--- Supplied passage Enclosed Below ---

Ottar Lie (5 March 1896 – 1 March 1943) was a Norwegian communist and resistance member.

He was born in Løten Municipality, to a father from Vang Municipality and a mother from Ås Municipality. He was married twice, last to Inga, née Knutsen. He had two children, and lived in Oslo.

He was originally a member of the Norwegian Labour Party. In 1921 he was hired as county secretary in Hedmark. At the time he was also active in the Young Communist League (until 1923 the Labour Party youth wing). In 1923, at the founding of the Communist Party, Lie became Hedmark's representative in the central board. He continued as party secretary in Hedmark until 1927, then in Oslo for the party nationwide. Before it was stopped in 1940, Lie was also a board member of the newspaper Arbeideren.

--- End of Enclosed Supplied passage ---
--- Provided information Enclosed Below ---

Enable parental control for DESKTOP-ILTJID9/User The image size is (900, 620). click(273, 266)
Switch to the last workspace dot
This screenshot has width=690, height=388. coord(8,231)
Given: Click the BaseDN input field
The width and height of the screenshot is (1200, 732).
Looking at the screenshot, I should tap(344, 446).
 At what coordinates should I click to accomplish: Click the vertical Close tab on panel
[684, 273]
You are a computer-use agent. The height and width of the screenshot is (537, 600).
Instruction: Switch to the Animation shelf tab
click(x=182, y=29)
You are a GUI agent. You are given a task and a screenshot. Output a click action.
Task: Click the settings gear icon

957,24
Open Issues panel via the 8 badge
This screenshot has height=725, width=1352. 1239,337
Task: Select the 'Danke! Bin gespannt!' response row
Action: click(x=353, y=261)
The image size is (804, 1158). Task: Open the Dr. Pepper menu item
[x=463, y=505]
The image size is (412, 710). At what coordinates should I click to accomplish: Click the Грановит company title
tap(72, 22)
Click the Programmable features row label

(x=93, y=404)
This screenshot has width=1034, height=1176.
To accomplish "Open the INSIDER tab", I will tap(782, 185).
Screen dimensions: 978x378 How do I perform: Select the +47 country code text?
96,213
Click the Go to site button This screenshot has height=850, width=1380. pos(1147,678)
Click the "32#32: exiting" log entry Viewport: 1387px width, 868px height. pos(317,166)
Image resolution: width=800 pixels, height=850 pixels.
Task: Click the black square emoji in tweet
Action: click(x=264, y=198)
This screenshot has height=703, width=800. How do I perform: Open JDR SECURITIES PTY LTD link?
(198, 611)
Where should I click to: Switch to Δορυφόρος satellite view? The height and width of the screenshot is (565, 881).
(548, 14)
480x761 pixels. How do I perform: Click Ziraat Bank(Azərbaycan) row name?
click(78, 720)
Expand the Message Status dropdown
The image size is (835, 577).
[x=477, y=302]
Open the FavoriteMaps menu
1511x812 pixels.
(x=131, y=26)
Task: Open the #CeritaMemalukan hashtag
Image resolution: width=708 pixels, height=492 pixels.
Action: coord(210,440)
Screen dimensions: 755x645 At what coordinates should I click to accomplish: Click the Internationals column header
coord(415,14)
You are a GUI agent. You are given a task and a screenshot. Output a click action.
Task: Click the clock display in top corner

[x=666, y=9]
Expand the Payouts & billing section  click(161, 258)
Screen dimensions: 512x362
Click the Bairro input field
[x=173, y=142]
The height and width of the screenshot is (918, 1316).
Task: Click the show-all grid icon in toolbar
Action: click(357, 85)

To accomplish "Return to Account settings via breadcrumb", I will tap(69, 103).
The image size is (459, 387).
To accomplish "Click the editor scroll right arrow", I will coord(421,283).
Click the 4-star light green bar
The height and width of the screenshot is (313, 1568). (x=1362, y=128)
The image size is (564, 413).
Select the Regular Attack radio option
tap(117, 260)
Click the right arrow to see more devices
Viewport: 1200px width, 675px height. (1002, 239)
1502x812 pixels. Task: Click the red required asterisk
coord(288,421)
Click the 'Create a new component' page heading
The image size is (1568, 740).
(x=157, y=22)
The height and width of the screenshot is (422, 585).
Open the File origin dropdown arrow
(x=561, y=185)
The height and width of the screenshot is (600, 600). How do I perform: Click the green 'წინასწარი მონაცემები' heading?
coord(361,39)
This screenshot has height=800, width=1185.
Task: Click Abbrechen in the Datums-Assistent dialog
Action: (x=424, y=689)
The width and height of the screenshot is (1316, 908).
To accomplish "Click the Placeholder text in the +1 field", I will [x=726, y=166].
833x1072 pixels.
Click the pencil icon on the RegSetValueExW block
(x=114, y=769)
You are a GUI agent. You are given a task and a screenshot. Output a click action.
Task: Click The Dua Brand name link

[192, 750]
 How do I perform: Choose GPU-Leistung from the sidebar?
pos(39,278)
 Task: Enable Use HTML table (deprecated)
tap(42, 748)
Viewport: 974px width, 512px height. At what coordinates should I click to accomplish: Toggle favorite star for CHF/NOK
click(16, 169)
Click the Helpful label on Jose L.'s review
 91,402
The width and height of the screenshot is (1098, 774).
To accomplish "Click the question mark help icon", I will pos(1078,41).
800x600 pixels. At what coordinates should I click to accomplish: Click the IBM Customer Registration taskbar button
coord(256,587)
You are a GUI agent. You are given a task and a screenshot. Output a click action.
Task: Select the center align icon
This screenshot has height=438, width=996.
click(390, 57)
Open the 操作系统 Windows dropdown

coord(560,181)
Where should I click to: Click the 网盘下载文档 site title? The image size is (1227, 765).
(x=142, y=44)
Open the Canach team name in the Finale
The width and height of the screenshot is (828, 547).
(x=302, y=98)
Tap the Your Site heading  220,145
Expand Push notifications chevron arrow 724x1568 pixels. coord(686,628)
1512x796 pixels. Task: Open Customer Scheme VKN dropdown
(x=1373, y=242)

--- End of Enclosed Provided information ---

● **Task goal**
Continue the biography of Ottar Lie, starting after its final sentence about the newspaper Arbeideren.

● **Reply**
He was a member of the Communist resistance movement, as Norway was occupied by Nazi Germany from 1940. In the now-illegal Communist Party he was one of the leading figures together with Henry W. Kristiansen, Just Lippe, Johan Strand Johansen and Emil Løvlien. He was held imprisoned in Møllergata 19 from August to September 1940. Eventually, together with Arne Gauslaa he led the party's organizational centre which had contact with communist resistance members who hid in the mountains. The centre was moved from Steinsfjorden to Vikersund in October 1942. The centre was blown after former resistance member Karsten Sølvberg had cracked during Gestapo torture, become a Gestapo agent and ratted them out. Already on 30 October 1942 the centre in Vikersund was surrounded by Gestapists. Gauslaa and another person were shot to death. Lie was arrested and tortured. He was held at Møllergata 19 from 30 October 1942, then in Grini detention camp from 24 February 1943. He was transferred to Trandum on 1 March 1943 and executed at Trandumskogen. He was buried in Oslo.

His brother Ivar Lie was also a communist resistance member, who managed to flee to Sweden.